Constance looked thoughtful. “Taxi cabs. Now there’s an interesting story….”
What the story would’ve been, her class never found out. Constance’s halo, which she had hung up on a spike of cloud to be out of the way, suddenly began flashing bright red. “Class dismissed!” Constance yelled, snatching for the halo and springing into the air. Red alerts, she had told her students a hundred times, were serious.
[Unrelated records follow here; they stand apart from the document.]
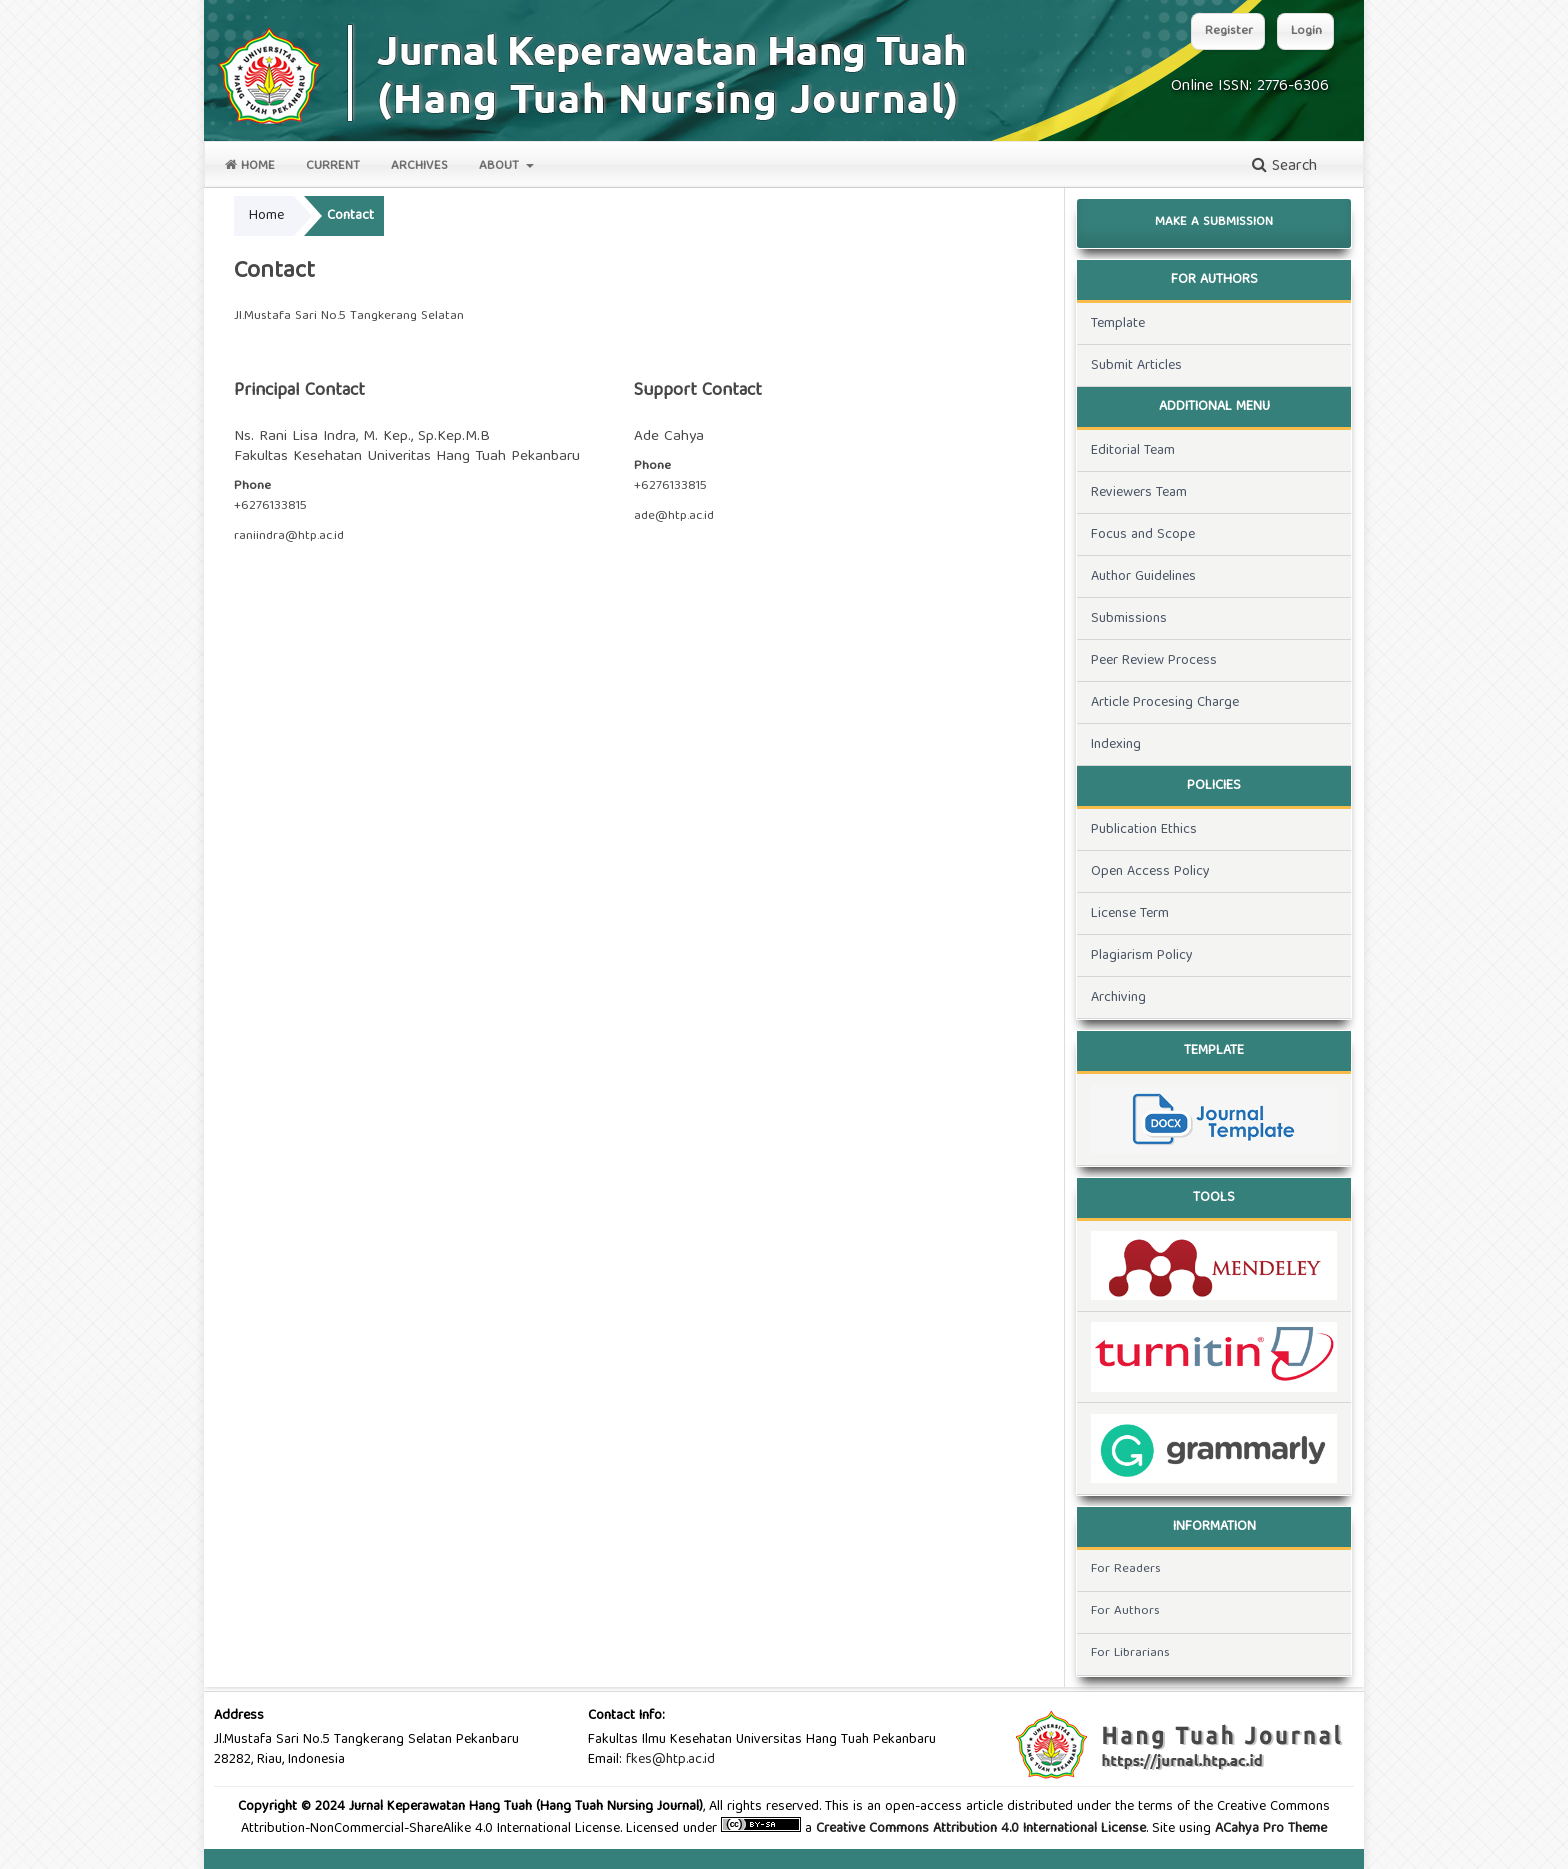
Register (1229, 31)
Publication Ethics (1144, 830)
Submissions (1129, 619)
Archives (419, 166)
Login (1306, 31)
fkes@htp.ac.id (670, 1760)
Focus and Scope (1143, 535)
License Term (1130, 914)
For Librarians (1130, 1653)
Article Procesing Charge (1165, 703)
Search (1284, 167)
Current (333, 166)
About (501, 166)
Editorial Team (1133, 451)
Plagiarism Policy (1142, 956)
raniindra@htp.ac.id (289, 536)
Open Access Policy (1150, 872)
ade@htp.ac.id (674, 516)
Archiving (1118, 998)
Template (1118, 324)
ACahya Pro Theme (1269, 1829)
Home (250, 166)
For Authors (1125, 1611)
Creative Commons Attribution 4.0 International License (981, 1829)
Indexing (1116, 745)
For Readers (1126, 1569)
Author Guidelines (1143, 577)
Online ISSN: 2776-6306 (1250, 87)
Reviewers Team (1139, 493)
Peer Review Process (1154, 661)
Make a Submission (1214, 222)
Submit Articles (1136, 366)
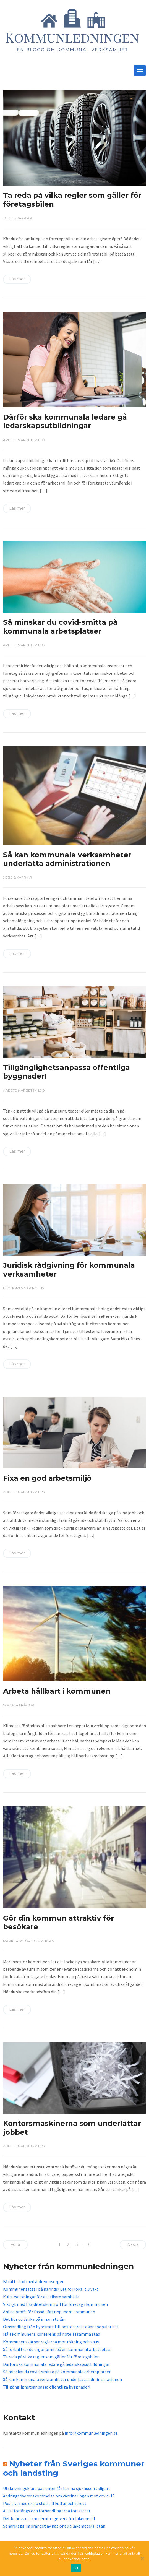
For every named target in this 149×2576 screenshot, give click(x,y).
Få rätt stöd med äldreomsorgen (33, 2281)
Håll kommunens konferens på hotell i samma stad (51, 2334)
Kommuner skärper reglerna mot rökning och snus (51, 2342)
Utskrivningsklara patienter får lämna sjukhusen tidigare (57, 2488)
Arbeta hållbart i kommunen (57, 1691)
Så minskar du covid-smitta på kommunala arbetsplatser (60, 626)
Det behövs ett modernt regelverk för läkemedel (49, 2518)
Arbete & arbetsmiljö (24, 440)
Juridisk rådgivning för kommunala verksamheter (69, 1269)
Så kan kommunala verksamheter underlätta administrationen (67, 859)
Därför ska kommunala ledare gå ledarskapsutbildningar (65, 421)
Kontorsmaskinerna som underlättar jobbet (72, 2127)
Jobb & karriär (17, 218)
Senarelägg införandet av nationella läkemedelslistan (54, 2526)
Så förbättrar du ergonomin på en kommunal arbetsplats (57, 2349)
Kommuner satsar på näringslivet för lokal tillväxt (50, 2289)
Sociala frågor (18, 1705)
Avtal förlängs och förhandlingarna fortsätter (46, 2511)
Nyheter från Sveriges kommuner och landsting (73, 2468)
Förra (15, 2244)
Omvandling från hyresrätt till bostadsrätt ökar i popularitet (61, 2326)
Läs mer (17, 279)
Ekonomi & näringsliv (23, 1288)
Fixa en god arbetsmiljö (47, 1478)
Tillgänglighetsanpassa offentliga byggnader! (66, 1071)
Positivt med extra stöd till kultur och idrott (45, 2503)
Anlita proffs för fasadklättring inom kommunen (49, 2311)
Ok (76, 2568)
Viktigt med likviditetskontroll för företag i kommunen (55, 2304)
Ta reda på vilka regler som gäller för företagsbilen (72, 199)
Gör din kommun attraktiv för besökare (58, 1922)
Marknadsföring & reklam (29, 1941)
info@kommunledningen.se (91, 2433)
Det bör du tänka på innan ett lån (34, 2319)
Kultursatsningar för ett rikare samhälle (41, 2296)
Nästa (132, 2244)
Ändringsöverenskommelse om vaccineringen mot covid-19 (59, 2496)
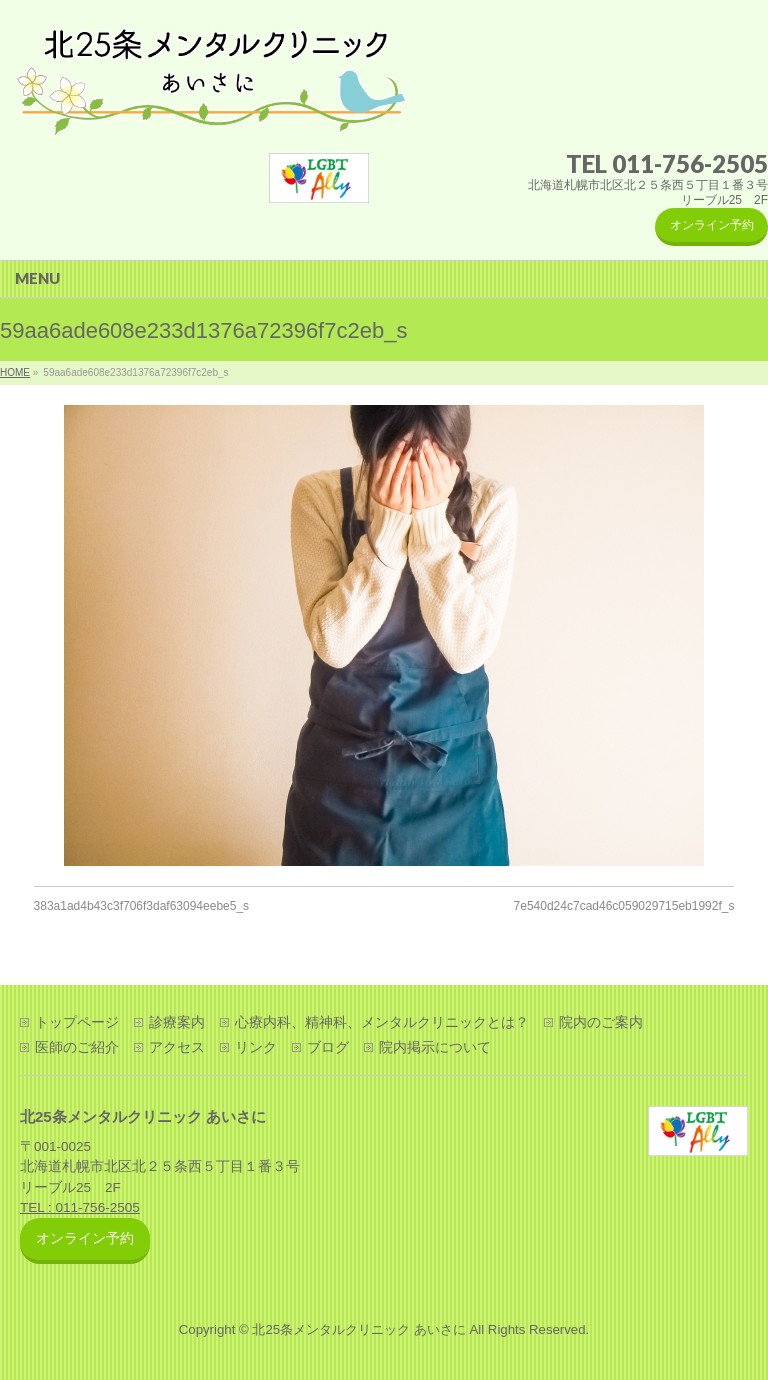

It was an all-wings-on-deck situation. It meant your charge was in extreme peril.
***
Sarah May Raxenpaxerflirk lived in a dingy grey room in a dingier greyer house on the outskirts of the small moon. She longed for a nicer place, especially on nights coming home after a long shift at the Lady Amber. She felt so tired on these nights. Her every tentacle ached as she made her way upstairs. She crept into her small room and threw herself on her sleeping pod with a gurgling sigh. Sometimes she wondered whether medical school was worth it.
Then she heard a beep from her door. “Who is it?” she called, a little nervously. She only had a few friends, and most of them were back on her home planet. She hadn’t had a social call yet.
“Lunar Constable Jenkins, ma’am,” came a metallic voice. “Need to ask you a question about one of your customers.”
Sarah May looked through her peephole. Sure enough, she saw the glint of the robot policeman’s badge. Robots were the mainstay of the Lunar Constabulary. With a sigh, she typed in a code, and the door slid open. “Which one?” she said blearily
“Space otter. Talking to a cloud of gas.”
“Oh!” Sarah May exclaimed, because she actually did remember him. “Yes, he was very nice, tipped well, no trouble at all.”
“Did you hear any of their conversation?”
“Well, no, not really…” Sarah May said, furrowing her brow. “I had other tables. The otter did say something about a Norb, but I didn’t really catch it.”
“You mean,” said the robot, “An Orb.”
Sarah May’s eyes widened as she understood. “Not the Orb of the Wha-”
The robot’s arm cannon rose, crackling with plasma, and aimed in her direction. “Sorry, ma’am. Wrong place, wrong time.”
Sarah May Raxenpaxerflirk started to scream. Then there was a golden flash, and a shower of sparks. A halo seemed suddenly to be growing out of the robot’s chest. It fell over in a heap of wrecked metal.
“Robots,” Constance said, brushing off her wing. “I’ll have to add robots to the lecture.”